◆ **Required work**:
In your copy of the data, omit the pictures and keep all else exactly as given.

+ + + +

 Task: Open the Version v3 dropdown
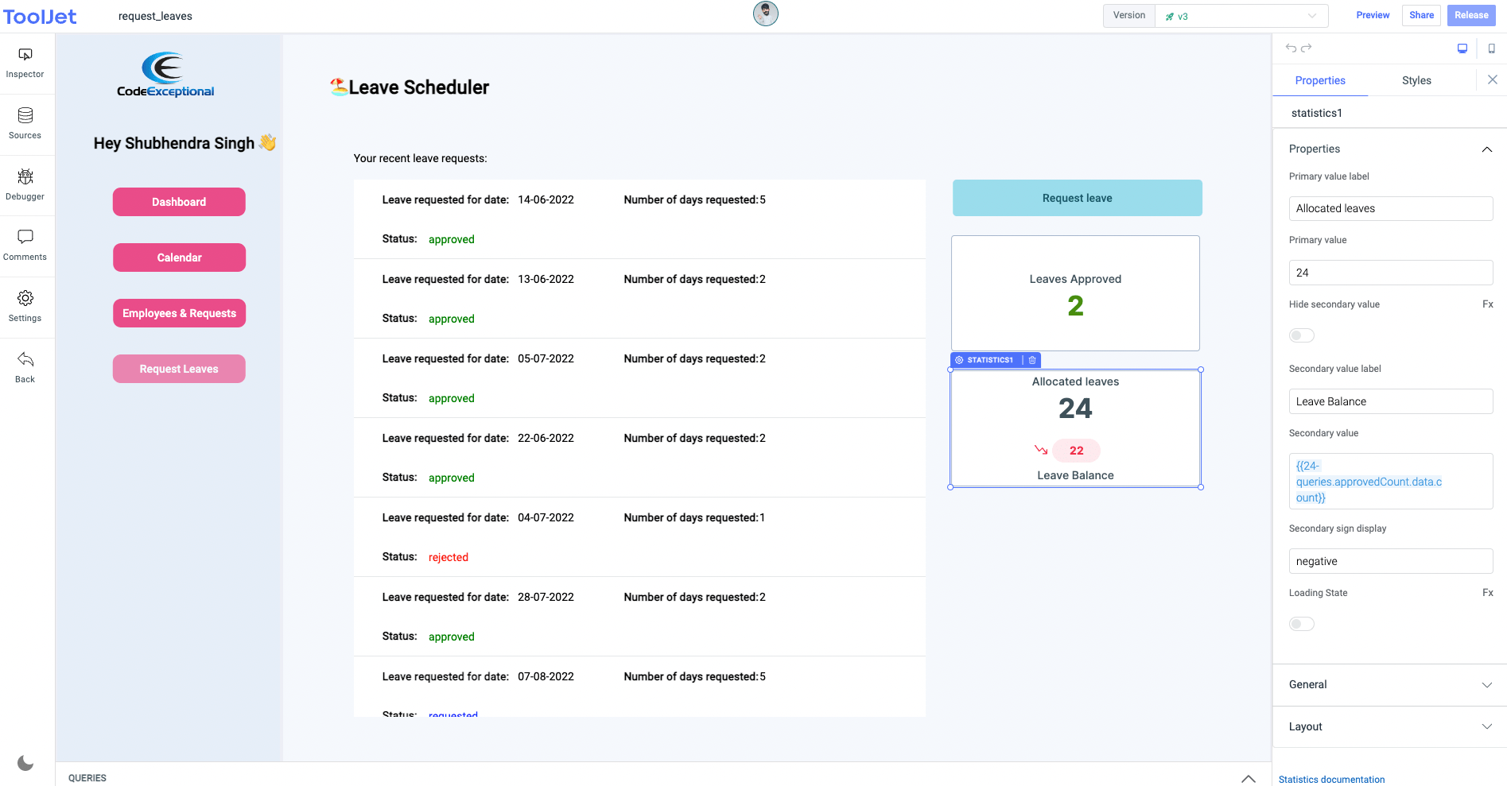click(1241, 16)
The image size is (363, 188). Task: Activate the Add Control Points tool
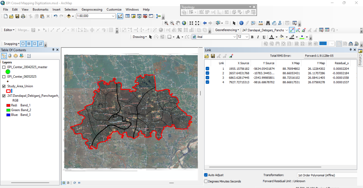point(292,30)
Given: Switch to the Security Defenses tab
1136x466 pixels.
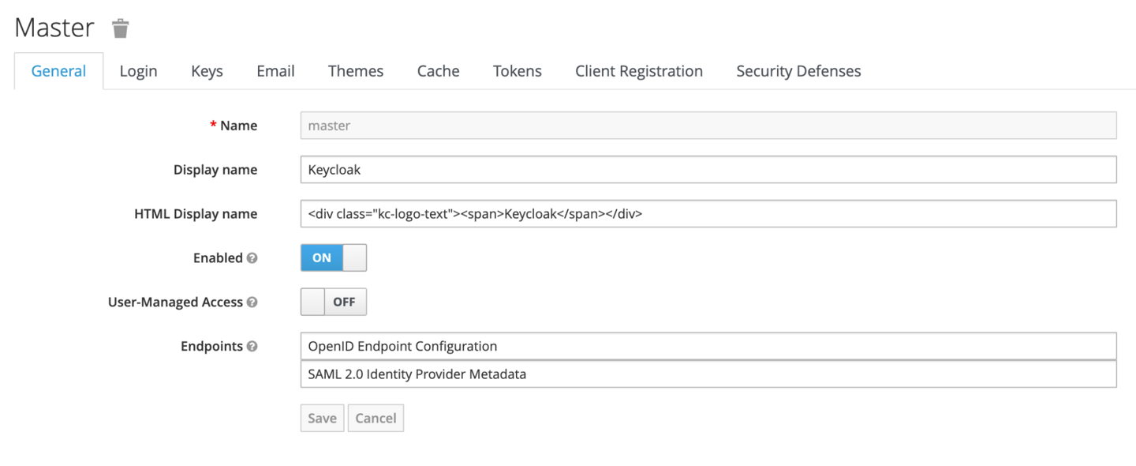Looking at the screenshot, I should [798, 70].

+ + + +

◆ **Response**:
 Task: Open the Version v3 dropdown
click(1241, 16)
The image size is (363, 188). Task: Activate the Add Control Points tool
point(292,30)
Given: Switch to the Security Defenses tab
1136x466 pixels.
Looking at the screenshot, I should [798, 70].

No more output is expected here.